HOW TO COMPLETE THIS TASK: Please give the whole listing again exactly, without any of its pictures.

DATA SUPPLIED:
▼
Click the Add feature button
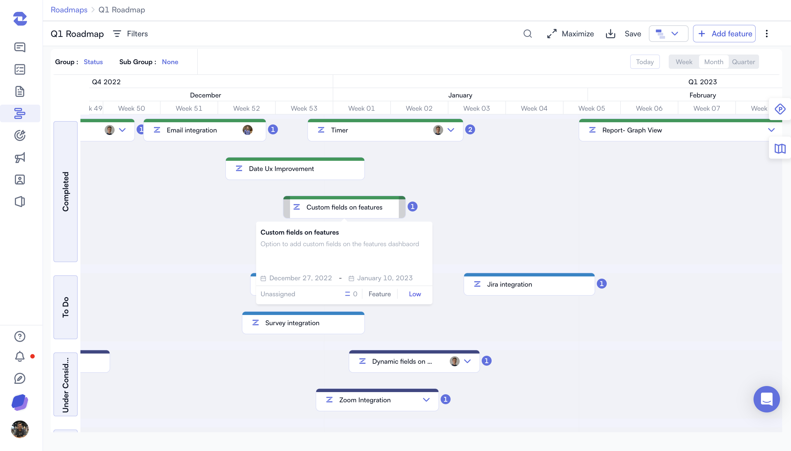pos(724,33)
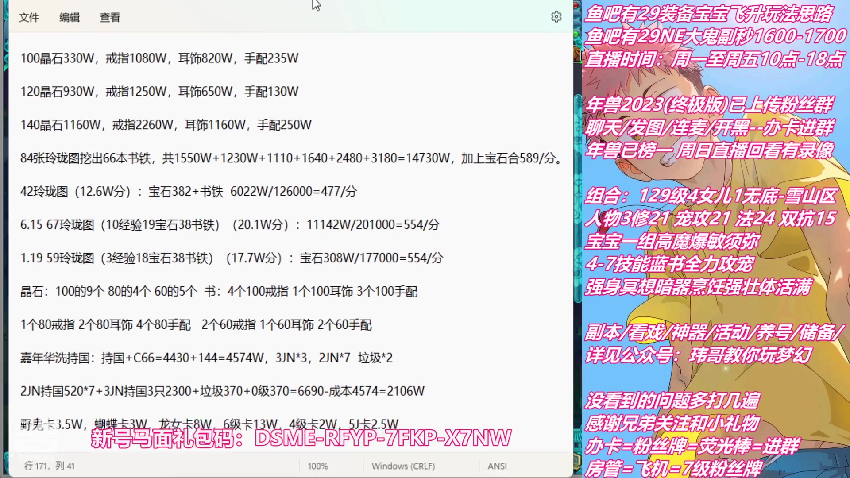This screenshot has width=850, height=478.
Task: Click line starting 嘉年华洗持国
Action: coord(206,358)
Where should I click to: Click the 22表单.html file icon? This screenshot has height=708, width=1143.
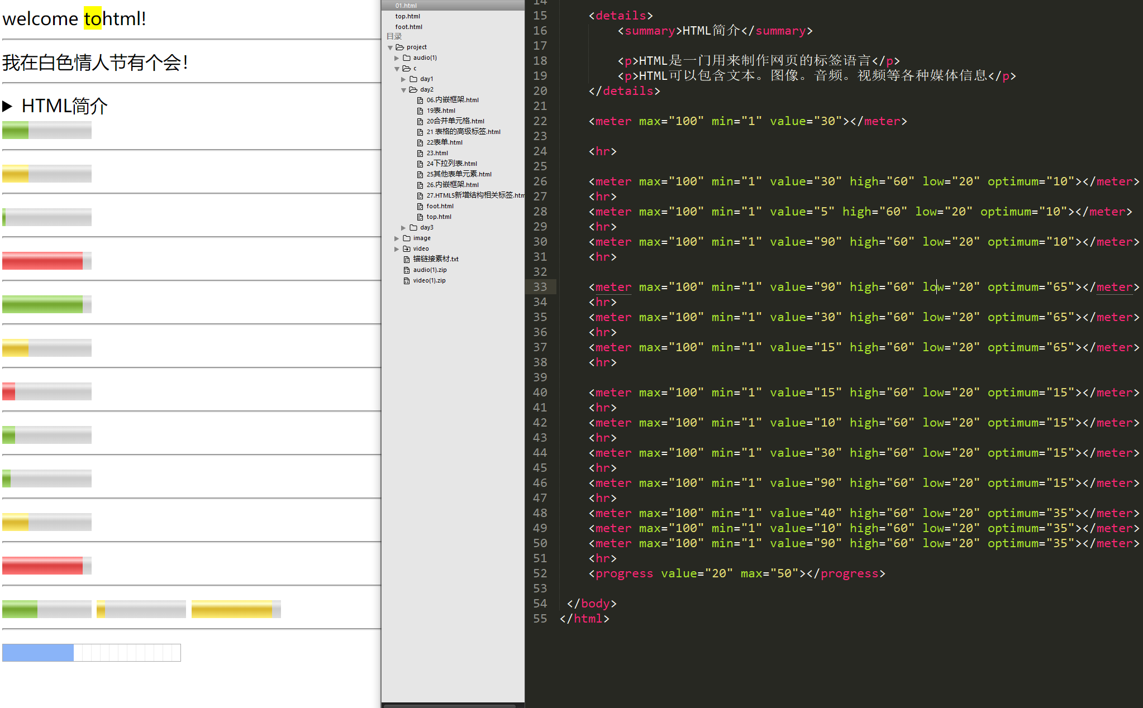(420, 143)
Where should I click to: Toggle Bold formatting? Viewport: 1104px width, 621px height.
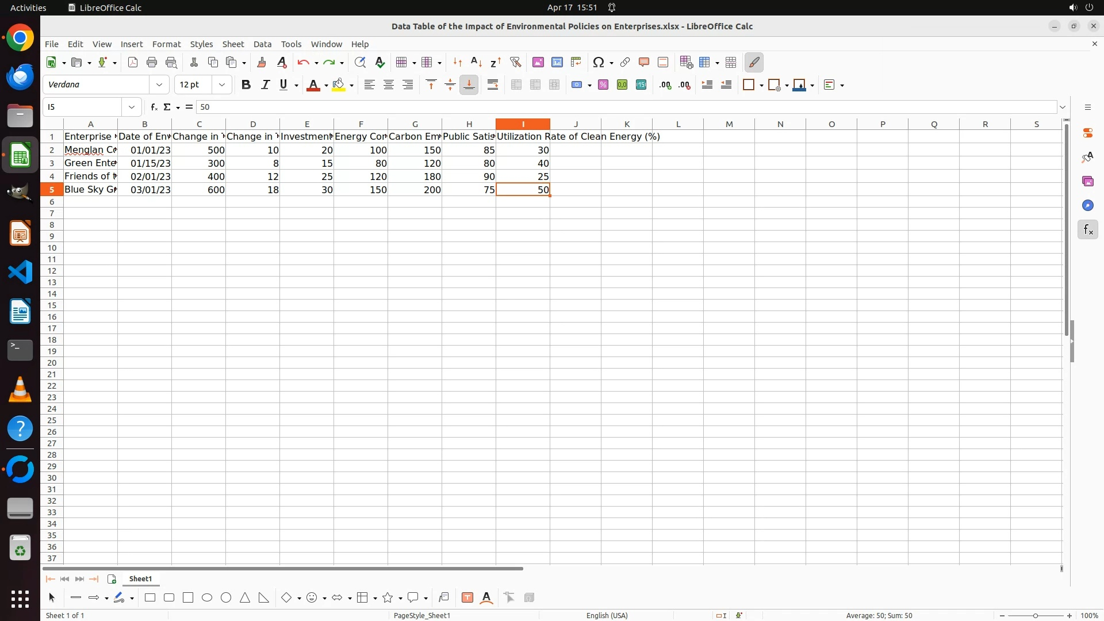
▲
THE COMPLETED TASK:
Click the Add feature button
pos(724,33)
This screenshot has width=850, height=478.
Task: Click line starting 嘉年华洗持国
Action: coord(206,358)
Where should I click to: Click the 22表单.html file icon? This screenshot has height=708, width=1143.
(420, 143)
Where should I click to: Toggle Bold formatting? Viewport: 1104px width, 621px height.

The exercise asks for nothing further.